Every armchair critic of Harley Davidson aims his first shot at buyer demographics. The common wisdom says everyone buying a Harley is old and buyers under 35 are getting a sport bike so Harley has no future. It's an easy shot with an element of truth from the not too distant past, but if you've been paying attention, you'll find things are changing.
"Our goal really was to be the No.1 seller of motorcycles to young adults in the United States," Chief Marketing Officer Mark-Hans Richer said. "We are now."
Since Wandell took over, the company has increased its share of the heavy-bike market under the age of 35 by more than a third. It now owns 48.6 percent of that market, according to R.L. Polk & Co. registration data, quadruple the share of its closest competitors in the segment.
Much of that success is the result of models on the low end of the price spectrum, like the Iron 883, a basic bike that gets a young guy on a Harley because he can afford it, because it looks like a Harley, sounds like a Harley and will most likely retain a lot of trade in or resale value when it's time to move up.
In one ad, equating the bike's operating cost to "about six bucks a day," the company said the 883's daily cost was "cheaper than your smokes, a six-pack, a lap dance, a bar tab, another tattoo, a parking ticket, a gas station burrito, bail, cheap sunglasses (or) more black T-shirts."
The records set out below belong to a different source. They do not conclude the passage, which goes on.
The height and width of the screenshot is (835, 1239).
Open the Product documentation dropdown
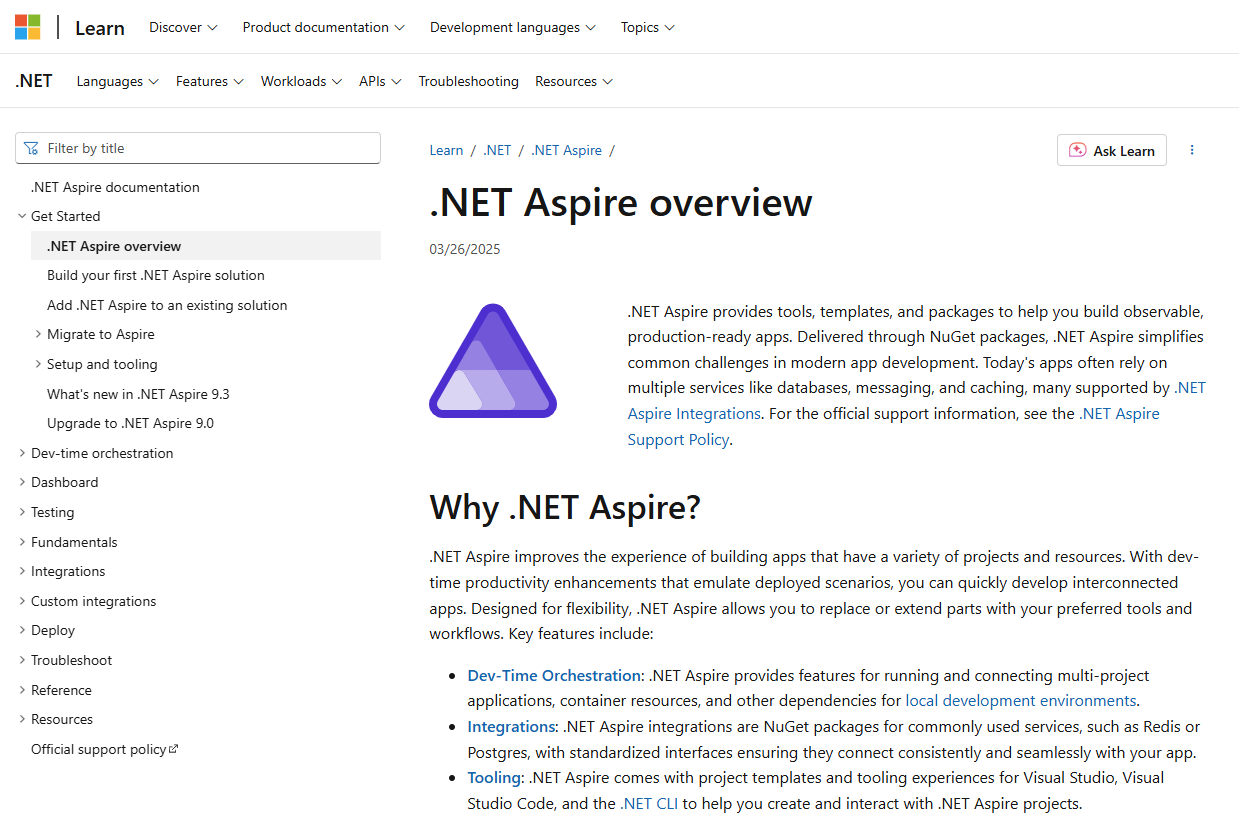(323, 27)
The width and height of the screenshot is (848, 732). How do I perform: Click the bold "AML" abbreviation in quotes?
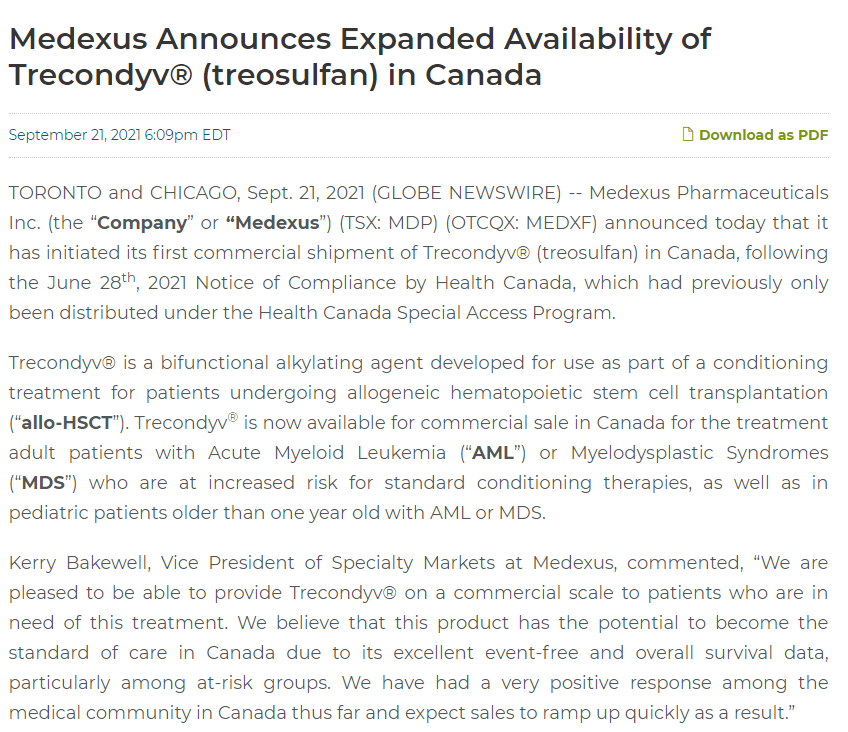coord(493,452)
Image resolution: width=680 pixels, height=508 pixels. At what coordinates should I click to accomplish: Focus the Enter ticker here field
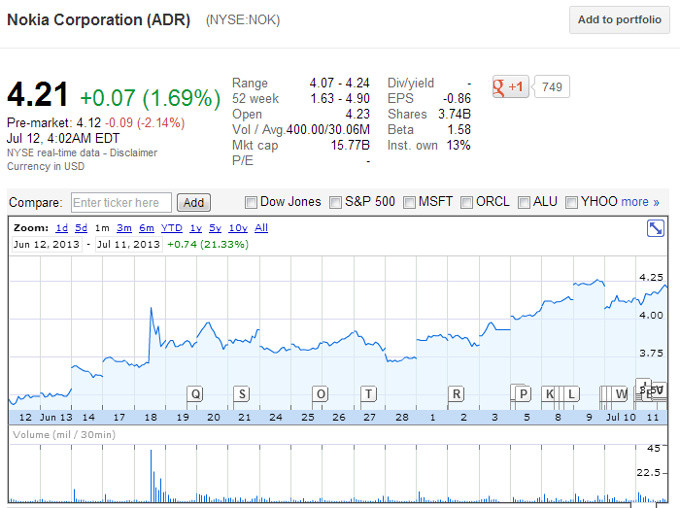[x=121, y=203]
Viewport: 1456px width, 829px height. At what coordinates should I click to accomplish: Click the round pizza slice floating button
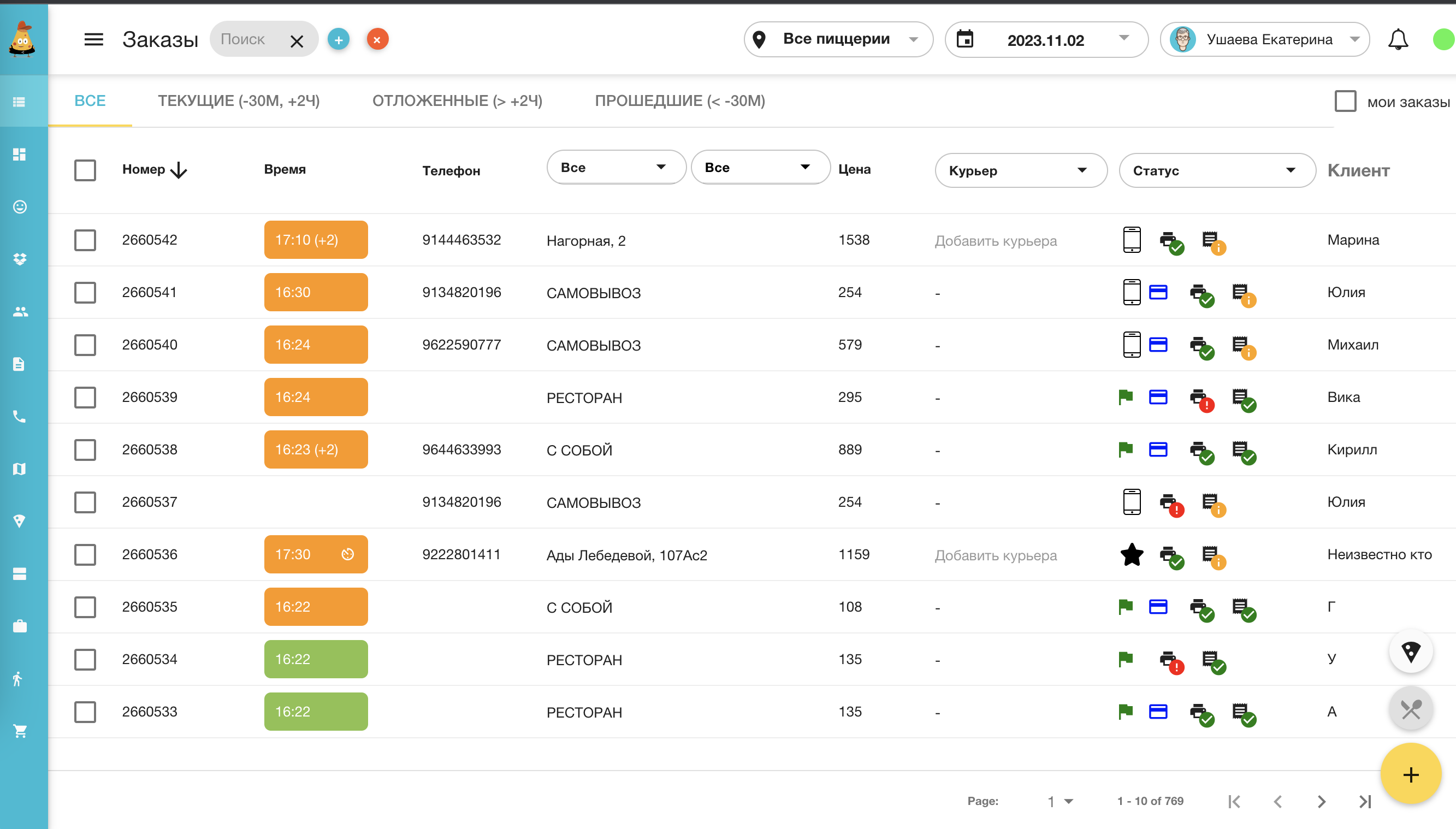(1411, 652)
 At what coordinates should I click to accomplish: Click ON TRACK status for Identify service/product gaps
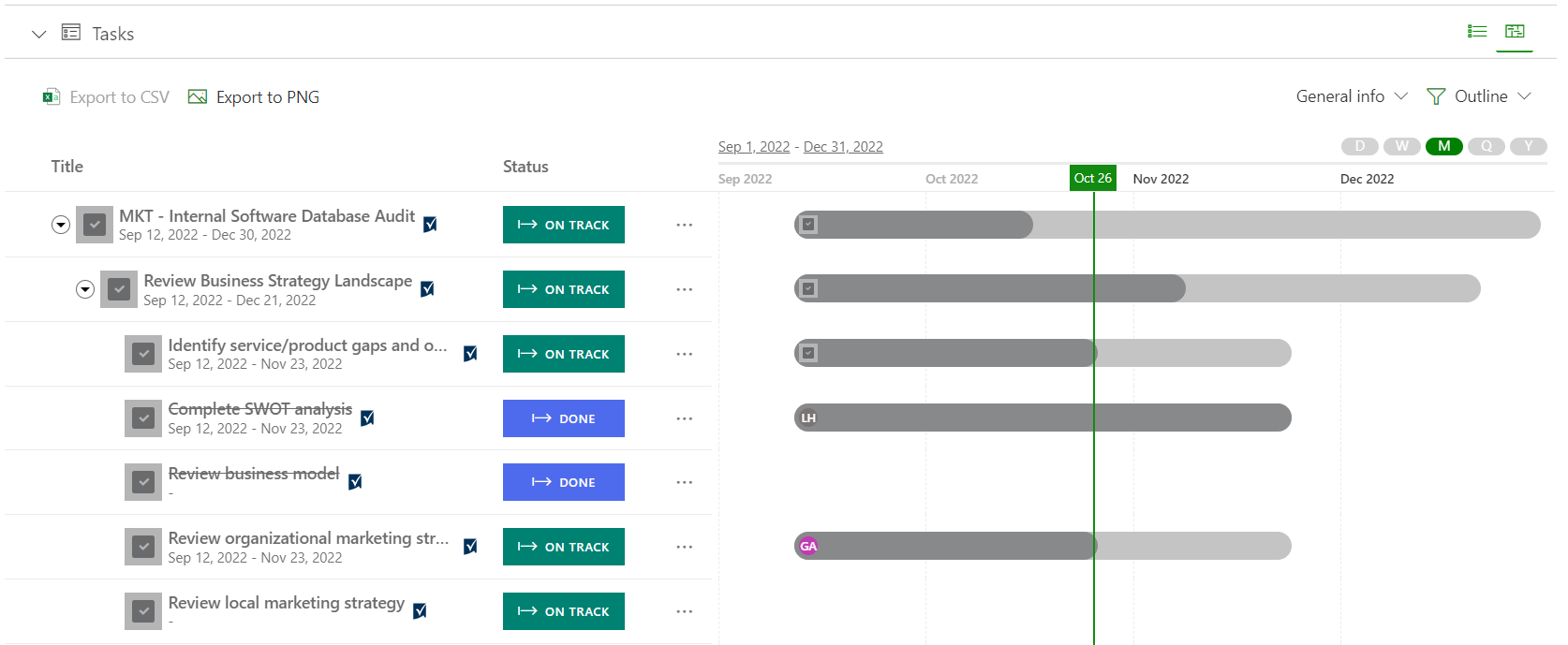564,354
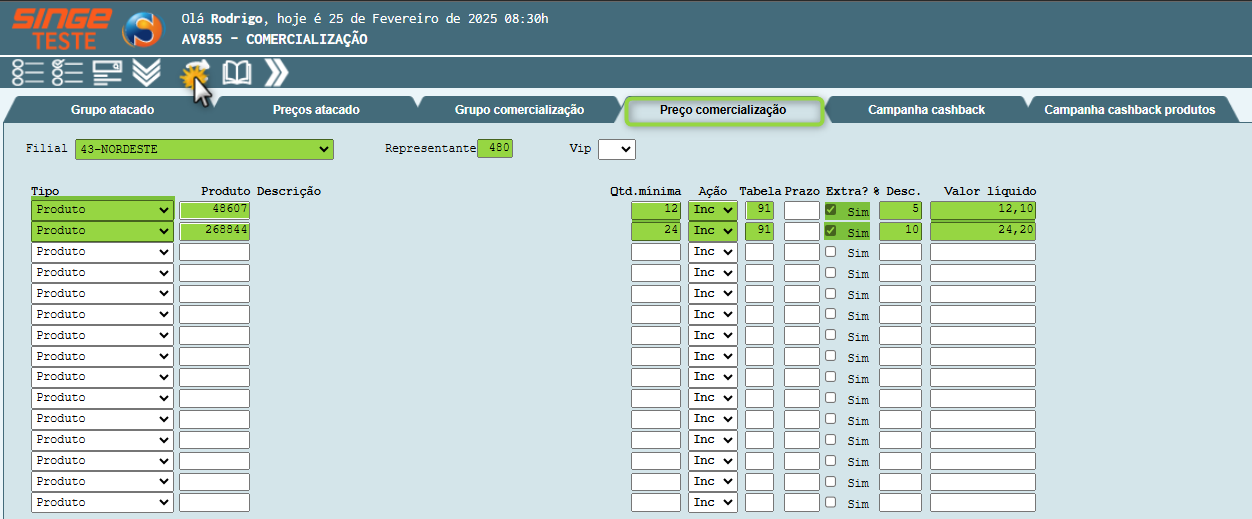Click the Representante field showing 480
Image resolution: width=1252 pixels, height=519 pixels.
(495, 149)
I don't think the exodus of young buyers from Harley that did take place in years past was because young riders didn't want one, it was just that they couldn't afford one and the Motor Company wasn't trying very hard to win them over when sales and profits were high with boomers buying all the bikes Harley produced. The economic downturn combined with a real change in demographics finally made the company shift focus or risk a market catastrophe.
If you want to point to Buell and say they had what they needed right there, you might be half right. A Buell was then, and with Erik's current company, still is, a highly capable sport bike, but if it was going to continue as a separate company, riders of that brand might not have transitioned to a big Harley later on, they may have, as easily, moved on to a big BMW or Honda or any brand at all, the next logical step wasn't a Harley bagger. With the economic downturn, Harley had to cut somewhere and Buell was done, with the now well known justification of concentrating on their core market. Buell riders and supporters will never be happy with that, but Erik is back now and they can support him in his new efforts.
If the "Harley faithful" don't like the new push into Sportster variations like the Iron 883, they're being short sighted. These bikes bring a new generation into the fold along with precious dollars. It keeps dealers in business while the company evolves to meet the current and future demands of the market.
A great way, at least in my view, to transition these Sportster buyers to a higher end and higher performing Harley would be to build a street tracker variation of those same Sportsers the young are already buying, just like Mule builds with his gorgeous bikes. Trackers would give the higher earning older buyer, looking to move up, an opportunity to buy a Harley before he transitions, if he ever does, to a big tour glide of some sort. As Richard Pollock has so often said, why Harley doesn't build something like his trackers is a mystery and I, too, wonder the same thing. The XR1200 seems like such a halfway measure, with a quirky design and too much weight. I wish Richard much success, but Harley could do very well in this segment if they really wanted to and, perhaps, it's on their radar already. We'll have to wait and see.
The bottom line is Harley is bringing new young buyers into the showroom who are riding out on Sportsters. That is great news for anyone looking for positive signs in the motorcycle market. It's also a sign that Harley is making the crucial and sometimes painful changes to move forward, something that is easy not to do when sales are good, but tough times punish the lazy and Harley seems to be working pretty hard to overcome missteps from the past.
This is another indication that motorcycle companies are coming back, changing their business models to meet the new markets and finding success in the process. Our story last week about Triumph bringing in record profit on growing sales is another. If we keep this up, who knows what might happen. I like it.